— What needs to be done —
Give the listing again in full, matching it character for character.

Content starts

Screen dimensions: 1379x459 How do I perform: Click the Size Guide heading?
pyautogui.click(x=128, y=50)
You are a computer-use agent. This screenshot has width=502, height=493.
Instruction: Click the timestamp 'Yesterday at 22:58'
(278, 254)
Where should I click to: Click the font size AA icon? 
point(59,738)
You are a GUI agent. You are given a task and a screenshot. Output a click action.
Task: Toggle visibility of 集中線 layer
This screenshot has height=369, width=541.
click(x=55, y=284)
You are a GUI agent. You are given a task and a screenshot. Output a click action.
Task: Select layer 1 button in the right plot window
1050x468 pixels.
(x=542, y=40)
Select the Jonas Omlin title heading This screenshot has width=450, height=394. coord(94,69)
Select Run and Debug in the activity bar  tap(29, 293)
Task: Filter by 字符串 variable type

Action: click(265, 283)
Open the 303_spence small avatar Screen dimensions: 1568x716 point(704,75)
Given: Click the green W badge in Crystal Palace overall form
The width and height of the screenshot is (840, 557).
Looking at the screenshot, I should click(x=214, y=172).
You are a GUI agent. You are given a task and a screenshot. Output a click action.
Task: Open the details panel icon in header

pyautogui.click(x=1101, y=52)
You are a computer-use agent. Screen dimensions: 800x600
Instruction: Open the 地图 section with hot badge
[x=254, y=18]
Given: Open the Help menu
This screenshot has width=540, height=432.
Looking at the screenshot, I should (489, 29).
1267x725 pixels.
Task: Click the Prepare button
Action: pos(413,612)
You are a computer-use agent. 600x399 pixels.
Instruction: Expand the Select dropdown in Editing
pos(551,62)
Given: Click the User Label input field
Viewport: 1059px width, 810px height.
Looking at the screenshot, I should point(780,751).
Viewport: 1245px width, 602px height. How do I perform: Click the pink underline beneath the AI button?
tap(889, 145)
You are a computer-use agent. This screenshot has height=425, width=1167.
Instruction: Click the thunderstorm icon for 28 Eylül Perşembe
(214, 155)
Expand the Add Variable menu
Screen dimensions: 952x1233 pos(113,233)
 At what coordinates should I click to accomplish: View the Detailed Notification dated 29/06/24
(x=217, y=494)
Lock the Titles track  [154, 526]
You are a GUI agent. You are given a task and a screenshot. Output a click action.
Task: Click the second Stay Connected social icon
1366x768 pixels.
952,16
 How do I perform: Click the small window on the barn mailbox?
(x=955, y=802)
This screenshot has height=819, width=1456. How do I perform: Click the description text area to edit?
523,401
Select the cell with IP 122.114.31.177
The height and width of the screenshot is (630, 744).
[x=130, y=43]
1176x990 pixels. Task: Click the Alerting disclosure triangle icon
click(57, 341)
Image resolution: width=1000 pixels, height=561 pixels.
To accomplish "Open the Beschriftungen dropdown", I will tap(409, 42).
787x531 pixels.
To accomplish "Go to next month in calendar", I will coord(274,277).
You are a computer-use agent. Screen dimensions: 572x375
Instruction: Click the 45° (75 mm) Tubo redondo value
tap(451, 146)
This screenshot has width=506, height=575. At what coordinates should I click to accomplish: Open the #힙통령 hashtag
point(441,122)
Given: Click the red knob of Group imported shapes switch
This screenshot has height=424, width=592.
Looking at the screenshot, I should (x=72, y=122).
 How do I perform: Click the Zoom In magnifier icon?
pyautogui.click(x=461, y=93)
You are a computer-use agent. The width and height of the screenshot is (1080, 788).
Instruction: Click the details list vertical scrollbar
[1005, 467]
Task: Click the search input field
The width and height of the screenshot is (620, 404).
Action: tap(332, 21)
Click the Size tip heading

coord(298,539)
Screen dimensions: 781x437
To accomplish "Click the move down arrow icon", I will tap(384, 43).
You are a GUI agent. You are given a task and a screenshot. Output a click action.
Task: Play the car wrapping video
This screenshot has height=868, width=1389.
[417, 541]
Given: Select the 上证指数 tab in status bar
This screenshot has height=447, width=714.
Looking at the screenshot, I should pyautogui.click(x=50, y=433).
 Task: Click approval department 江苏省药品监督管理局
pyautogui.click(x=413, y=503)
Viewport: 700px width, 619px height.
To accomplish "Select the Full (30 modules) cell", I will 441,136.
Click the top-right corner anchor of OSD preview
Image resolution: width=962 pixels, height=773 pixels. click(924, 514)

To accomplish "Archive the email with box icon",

Content ends

— Exercise output —
Screen dimensions: 1379x459 How do I perform: Click the Size Guide heading?
pyautogui.click(x=128, y=50)
You are a computer-use agent. This screenshot has width=502, height=493.
Instruction: Click the timestamp 'Yesterday at 22:58'
(278, 254)
Where should I click to: Click the font size AA icon? 
point(59,738)
You are a GUI agent. You are given a task and a screenshot. Output a click action.
Task: Toggle visibility of 集中線 layer
This screenshot has height=369, width=541.
click(x=55, y=284)
You are a GUI agent. You are given a task and a screenshot. Output a click action.
Task: Select layer 1 button in the right plot window
1050x468 pixels.
(x=542, y=40)
Select the Jonas Omlin title heading This screenshot has width=450, height=394. coord(94,69)
Select Run and Debug in the activity bar  tap(29, 293)
Task: Filter by 字符串 variable type

Action: click(265, 283)
Open the 303_spence small avatar Screen dimensions: 1568x716 point(704,75)
Given: Click the green W badge in Crystal Palace overall form
The width and height of the screenshot is (840, 557).
Looking at the screenshot, I should click(x=214, y=172).
You are a GUI agent. You are given a task and a screenshot. Output a click action.
Task: Open the details panel icon in header

pyautogui.click(x=1101, y=52)
You are a computer-use agent. Screen dimensions: 800x600
Instruction: Open the 地图 section with hot badge
[x=254, y=18]
Given: Open the Help menu
This screenshot has width=540, height=432.
Looking at the screenshot, I should (489, 29).
1267x725 pixels.
Task: Click the Prepare button
Action: pos(413,612)
You are a computer-use agent. 600x399 pixels.
Instruction: Expand the Select dropdown in Editing
pos(551,62)
Given: Click the User Label input field
Viewport: 1059px width, 810px height.
Looking at the screenshot, I should point(780,751).
Viewport: 1245px width, 602px height. How do I perform: Click the pink underline beneath the AI button?
tap(889, 145)
You are a computer-use agent. This screenshot has height=425, width=1167.
Instruction: Click the thunderstorm icon for 28 Eylül Perşembe
(214, 155)
Expand the Add Variable menu
Screen dimensions: 952x1233 pos(113,233)
 At what coordinates should I click to accomplish: View the Detailed Notification dated 29/06/24
(x=217, y=494)
Lock the Titles track  [154, 526]
You are a GUI agent. You are given a task and a screenshot. Output a click action.
Task: Click the second Stay Connected social icon
1366x768 pixels.
952,16
 How do I perform: Click the small window on the barn mailbox?
(x=955, y=802)
This screenshot has height=819, width=1456. How do I perform: Click the description text area to edit?
523,401
Select the cell with IP 122.114.31.177
The height and width of the screenshot is (630, 744).
[x=130, y=43]
1176x990 pixels. Task: Click the Alerting disclosure triangle icon
click(57, 341)
Image resolution: width=1000 pixels, height=561 pixels.
To accomplish "Open the Beschriftungen dropdown", I will tap(409, 42).
787x531 pixels.
To accomplish "Go to next month in calendar", I will coord(274,277).
You are a computer-use agent. Screen dimensions: 572x375
Instruction: Click the 45° (75 mm) Tubo redondo value
tap(451, 146)
This screenshot has width=506, height=575. At what coordinates should I click to accomplish: Open the #힙통령 hashtag
point(441,122)
Given: Click the red knob of Group imported shapes switch
This screenshot has height=424, width=592.
Looking at the screenshot, I should (x=72, y=122).
 How do I perform: Click the Zoom In magnifier icon?
pyautogui.click(x=461, y=93)
You are a computer-use agent. The width and height of the screenshot is (1080, 788).
Instruction: Click the details list vertical scrollbar
[1005, 467]
Task: Click the search input field
The width and height of the screenshot is (620, 404).
Action: tap(332, 21)
Click the Size tip heading

coord(298,539)
Screen dimensions: 781x437
To accomplish "Click the move down arrow icon", I will tap(384, 43).
You are a GUI agent. You are given a task and a screenshot. Output a click action.
Task: Play the car wrapping video
This screenshot has height=868, width=1389.
[417, 541]
Given: Select the 上证指数 tab in status bar
This screenshot has height=447, width=714.
Looking at the screenshot, I should pyautogui.click(x=50, y=433).
 Task: Click approval department 江苏省药品监督管理局
pyautogui.click(x=413, y=503)
Viewport: 700px width, 619px height.
To accomplish "Select the Full (30 modules) cell", I will 441,136.
Click the top-right corner anchor of OSD preview
Image resolution: width=962 pixels, height=773 pixels. click(924, 514)

To accomplish "Archive the email with box icon",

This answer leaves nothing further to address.